Discussion in 'Landscape Architecture and Design' started by RobertCT, Apr 8, 2005.

  1. RobertCT

    RobertCT LawnSite Member
    Messages: 32

    Anyone familiar with Boulder Buster, or the process of drilling holes into boulders that protrude in lawns and detonating a light charge that breaks off the top? The goal is to remove low lying stones in the lawn to mow it.
  2. Kate Butler

    Kate Butler LawnSite Senior Member
    Messages: 640

    Sounds like something that would require Federal explosives licensing. Up here, I know a guy (licensed) who'll do it damn near for free - just for fun.
  3. RobertCT

    RobertCT LawnSite Member
    Messages: 32

    Send'em my way! Actually, it pops the top with a light charge
  4. jimslawns

    jimslawns LawnSite Senior Member
    Messages: 283

    That sounds like another license I need :)
  5. greywynd

    greywynd LawnSite Member
    Messages: 132

    It doesn't actually use a 'charge' in the explosives sense, it uses a 12ga blank, same idea as a shotgun shell. As far as using something like that for removing rocks protruding up on lawns....I'm not sure they would work all that well, because the idea is that the boulder needs room to expand around it. If the force couldn't go out, it would be wanting to send the mechanism up....not a real safe idea, IMO. If you're going to the effort of lugging a drill to the site to drill the thing in the first place, use a jack hammer instead to 'knock' some of the top of the stone. Just so you know, I have a portable drill and have had for 10-12 years, I use it for non-explosive rock removal, similar to what you describe. I didn't buy a boulder buster, even though I demo'd one for a few days 4 or 5 years ago when they first were available through my drill supplier. The sort of stuff that they seemed to work well on is small enough that I can move it with my excavator anyway, and there isn't nearly as much control as I have with the drill and accessories (I can break a rock in a straight line with it, as long as I do things right)

  6. impactlandscaping

    impactlandscaping LawnSite Silver Member
    Messages: 2,332

    There was a new product at Expo last fall , I think it was called the Micro Blaster..no license or federal permit needed. Drill a hole in the item to be removed, insert a load into the device, slide it into the rock, walk away 15 feet, and pull the string..pow! Pretty quiet, and very cool. Reloads are around .95 each in case quantities of 100. The whole kit was only $375.00..I'm going to look for the info..I couldn't think of a needed reason to buy one at the time, but I'm going to pick one up this summer, I found some needs..lol..
  7. RobertCT

    RobertCT LawnSite Member
    Messages: 32

    Greywynd makes some good points and is correct in general principle on how it works.
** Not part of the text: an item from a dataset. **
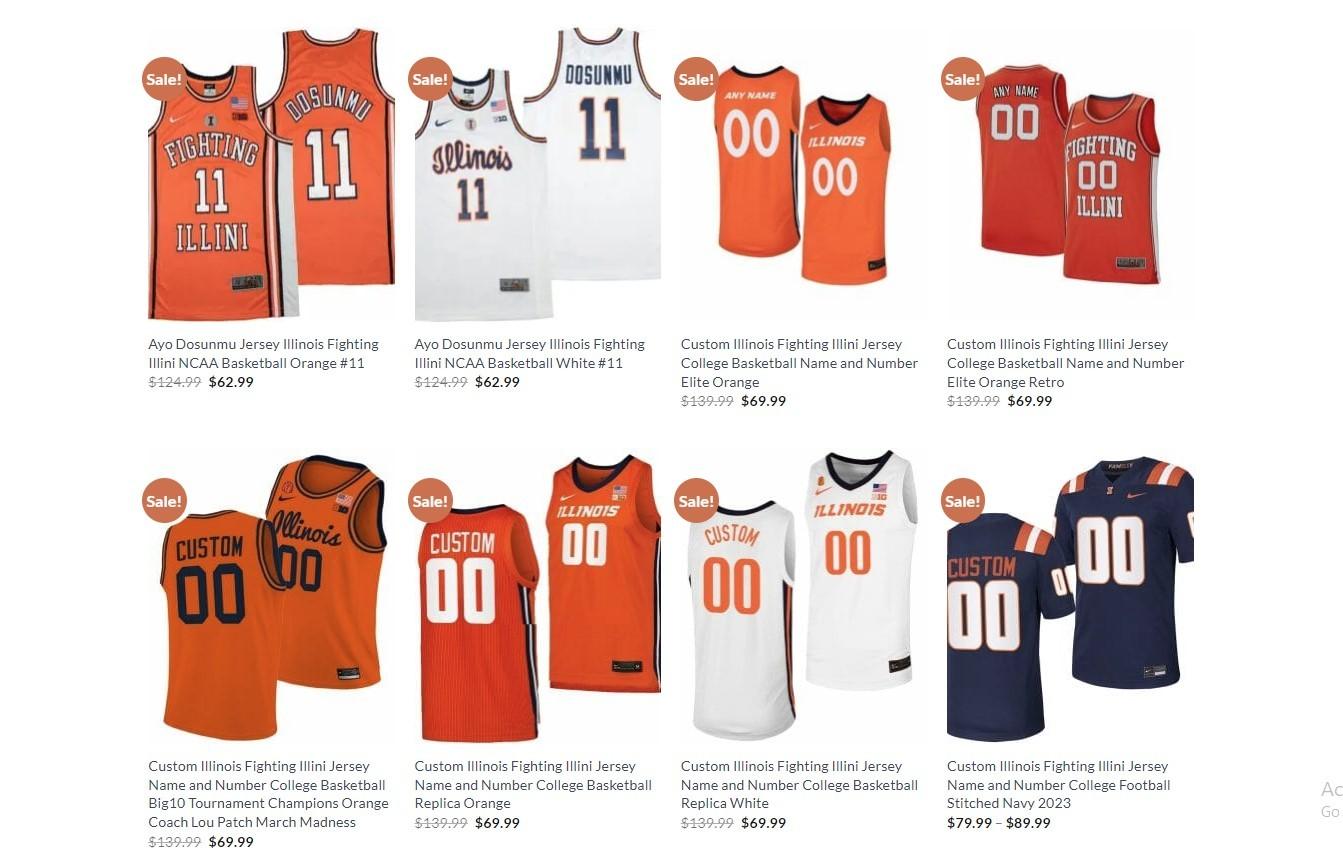View Elite Orange custom jersey image
This screenshot has height=856, width=1343.
pyautogui.click(x=804, y=174)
    I was quoted a price of $1800 for a days work ( 7 hours on site) to use a boulder buster on my property. I have never seen it done and do not know the results. I am concerned about whether I can remove the broken tops without heavy equipment? The company did mention using jack hammers in conjuction with the boulder buster and does have a good reputation.

    I simply want to top off rocks I know to be small to medium size boulders in an established lawn ( In new England these are left over from glacial period ). I just purchased a Scag Tiger Cub 52 " and would like to avoid damage to the mower I may encounter with these rock outcrops at the higher speed coompared with the garden tractor.
  8. greywynd

    greywynd LawnSite Member
    Messages: 132

    There would be a couple of options depending on the size/shape of the rocks that you are trying to 'cap'. If they are shaped like an egg, for example, what I would suggest is to dig out around them to expose them better, then drill holes from the side on a slight downward angle in a line....I have devices called 'wedge and feathers' that slide into the drill holes, line them up right, drive them in with a sledge hammer, and 'pop' the top will crack off. Once it's separated from the body of the rock, it can either be removed, or broken up smaller to remove it.

    If it's fairly flat, then the process would be a little different, if it's large, it might need to have a few lines of holes drilled and wedged off....each rock is a little different.

    This happens to be one of the things that I can (and often) do...I have a portable drill unit. Where I live it's only a half hour or so drive to the edge of the Canadian shield, and right in the midst of cottage country, so, I get calls for this for small removals for additions, lawn 'smoothing' like yours, and other things.